Wednesday, April 19, 2017

I agree.

"I must confess to a feeling of profound humility in the presence of a universe which transcends us at almost every point. I feel like a child who while playing by the seashore has found a few bright colored shells and a few pebbles while the whole vast ocean of Truth stretches out almost untouched and unruffled before my eager fingers."

Sir Isaac Newton 

Monday, April 17, 2017

Saturday, April 15, 2017

regular helper

This fellow comes every Sunday morning and sweeps the sidewalks at the church. Looks like he comes on Saturday, too as he was sweeping this morning when I came for an extra choir practice. Members said they have offered him money, food, clothes, places to sleep and rest, but he always turns them down. Today I saw him, got my camera and snapped this picture from afar. Then I tried for another and asked, "Do you mind if I take your picture?" He answered with a long disjointed tale about Mt. Zion, and I took it as a yes.


Thursday, April 13, 2017

at home

Over the past couple of months, I have bought a lot of new clothes. Choosing not to add to my existing, rather shabby wardrobe during the previous season plus a new Belk credit card made me do it! After struggling to get the pretty new items in my closet, I thought I just needed more hangers, but what I really needed was to purge. So I went through everything in there, old pieces I brought from Greenville and some newer bad purchases, and I bagged up the no-longer-needed items for recycling. But where should I take them?

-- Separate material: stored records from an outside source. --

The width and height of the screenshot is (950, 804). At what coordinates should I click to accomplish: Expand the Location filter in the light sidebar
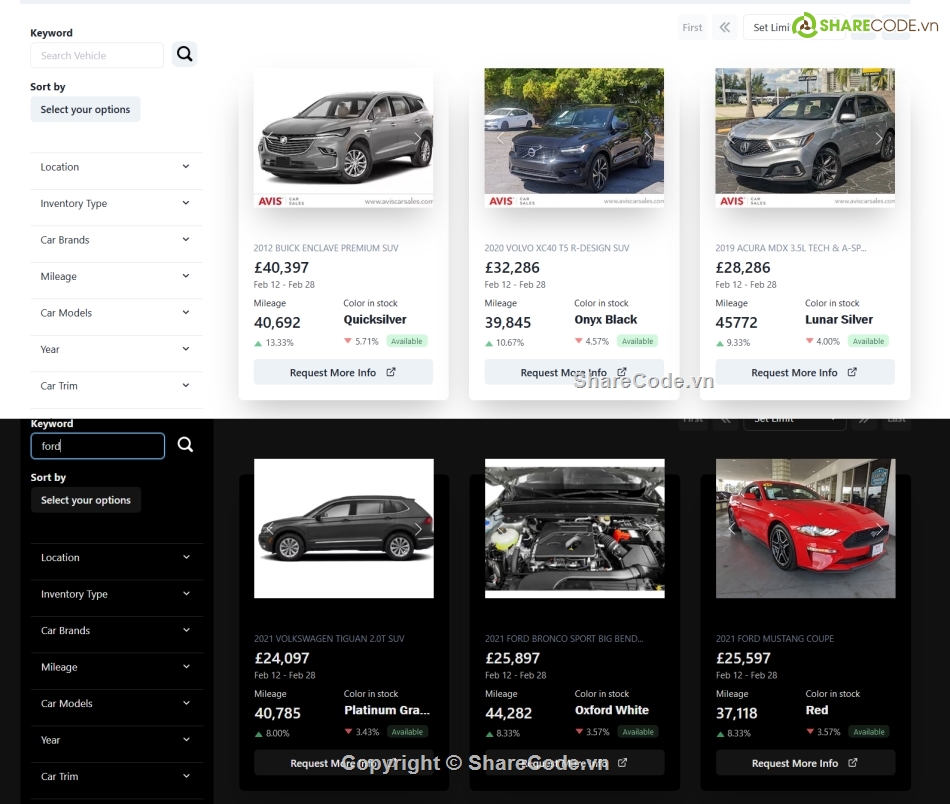(x=116, y=167)
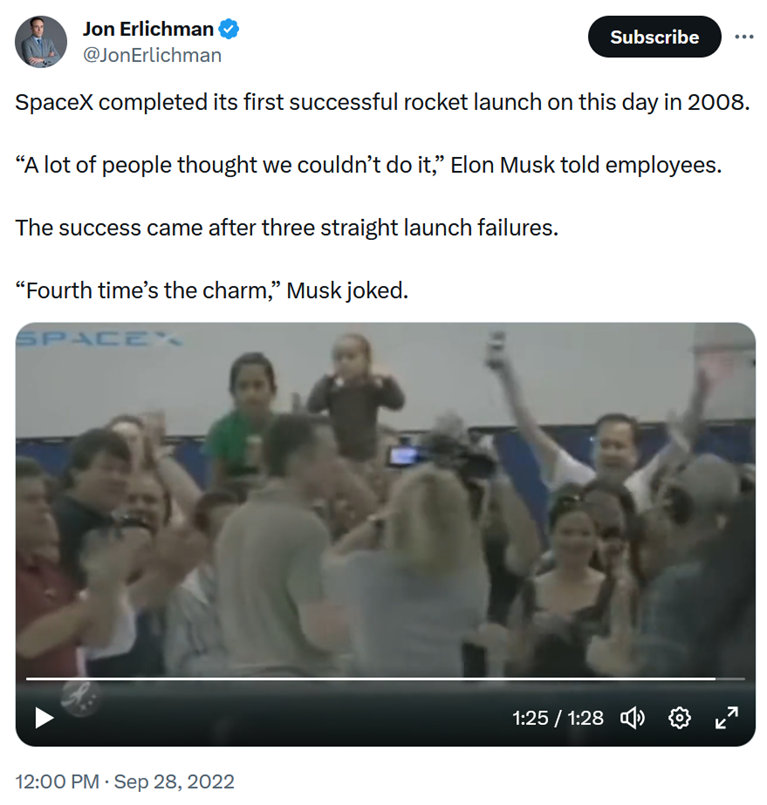767x805 pixels.
Task: Click the "A lot of people thought" quote
Action: click(x=368, y=165)
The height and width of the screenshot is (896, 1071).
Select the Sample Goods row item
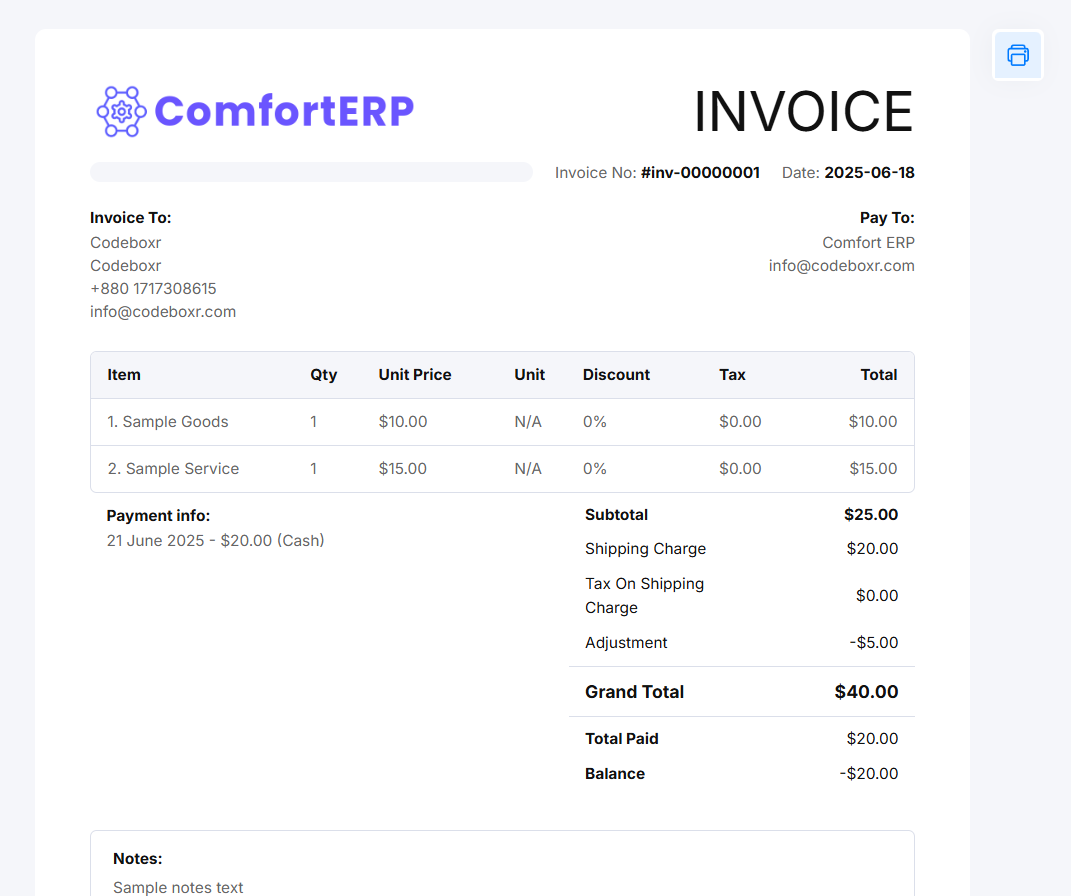pyautogui.click(x=168, y=422)
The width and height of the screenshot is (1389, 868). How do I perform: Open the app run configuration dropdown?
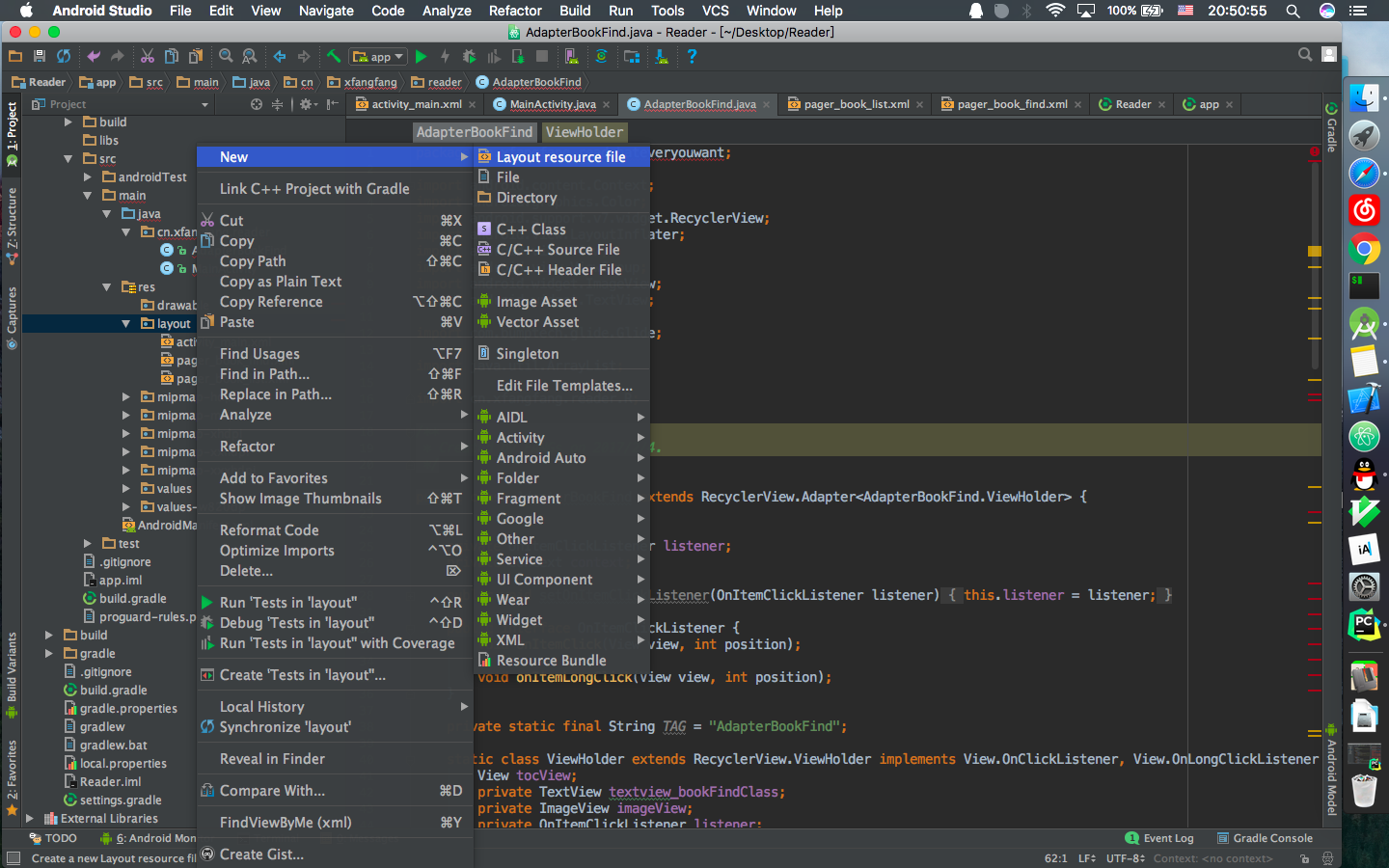[x=378, y=57]
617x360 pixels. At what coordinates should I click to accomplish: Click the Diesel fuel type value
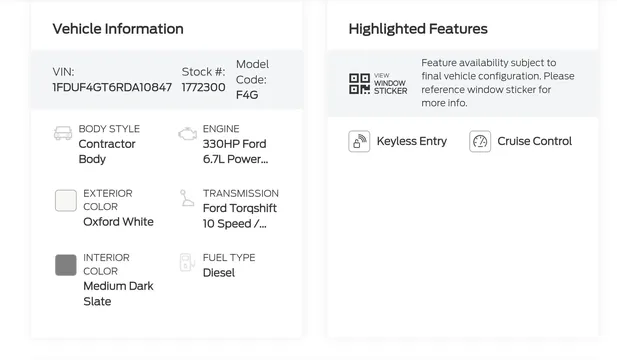[219, 273]
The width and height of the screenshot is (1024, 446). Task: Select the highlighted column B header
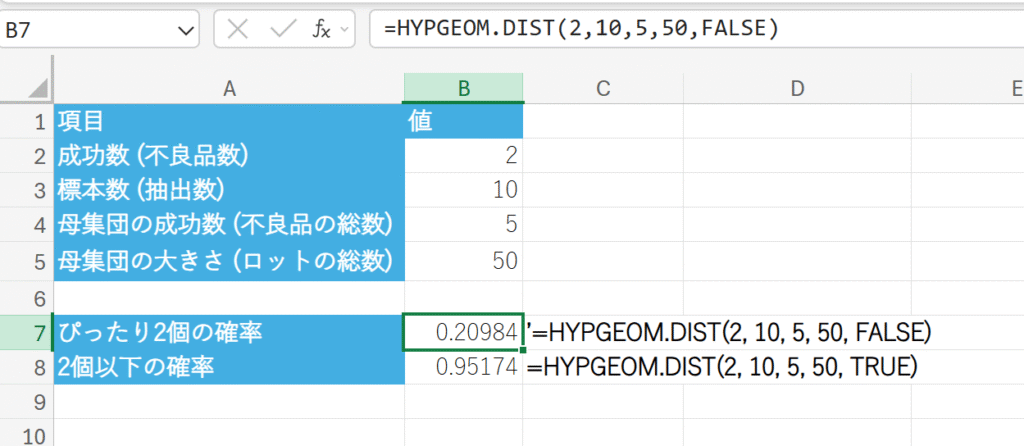463,88
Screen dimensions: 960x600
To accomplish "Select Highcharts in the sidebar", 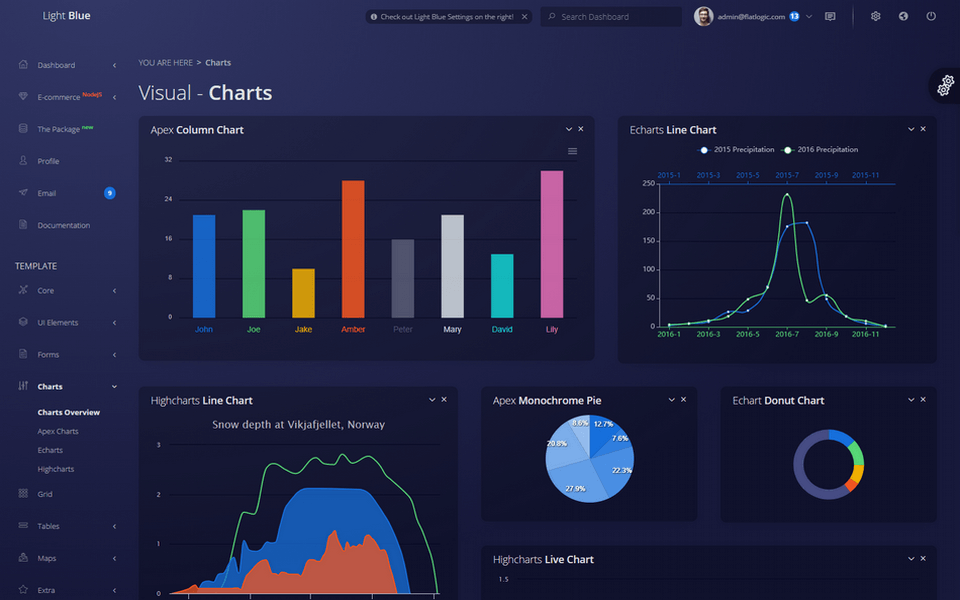I will point(56,469).
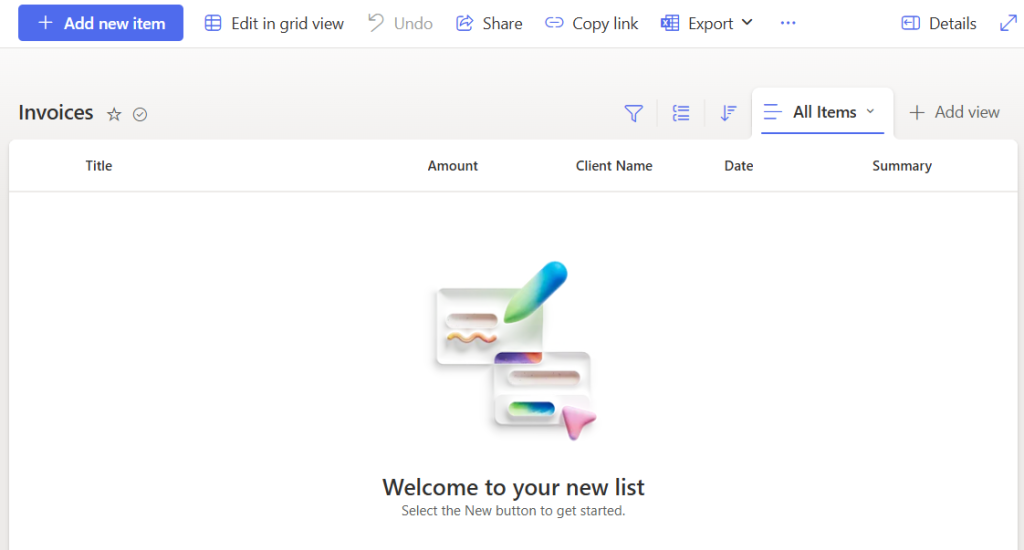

Maybe a year ago I went with someone to a second-hand place. When I walked through the door, it felt familiar, and I knew that long ago, I had been there with my grandmother. But where was it? I googled "Guyton's old grocery Wilmington," and some nice historian had listed all the old grocery stores and their locations. I found my drop off spot.

This may be a boring story, but I tell it just to say I love the old memories that surface during my meanderings around town. It is affirming and comforting, threads and knots in the fabric of my life.

Monday, April 10, 2017

rest for the birds

From last weekend, a Ft Fisher tree. Have been in a tree frame of mind.

Sunday, April 9, 2017

on the job

It was the last day of the spring art show, and we had lots of visitors. A special one was this dog who is an employee with the sheriff's department. He was so cute! He isn't a bloodhound but a breed that is similar to one. He didn't let anyone get away with stealing the valuable art. We all worked hard!


Friday, April 7, 2017

open for business without further incidents

It seems as if the whole of Wilmington knows about the painting that didn't make it into the show!
I think it has generated many conversations, especially by people who don't have the facts. (That is usually the way it goes.) Thankfully I have received much positive feedback and appreciation. The show opened early today, and some of the first visitors was a group of special needs young people. Then a young mother with her three little children came through. I was so glad the association held the line on Monday and didn't allow one demanding person's erotic paintings to muddy the 35th year of this Azalea Festival event.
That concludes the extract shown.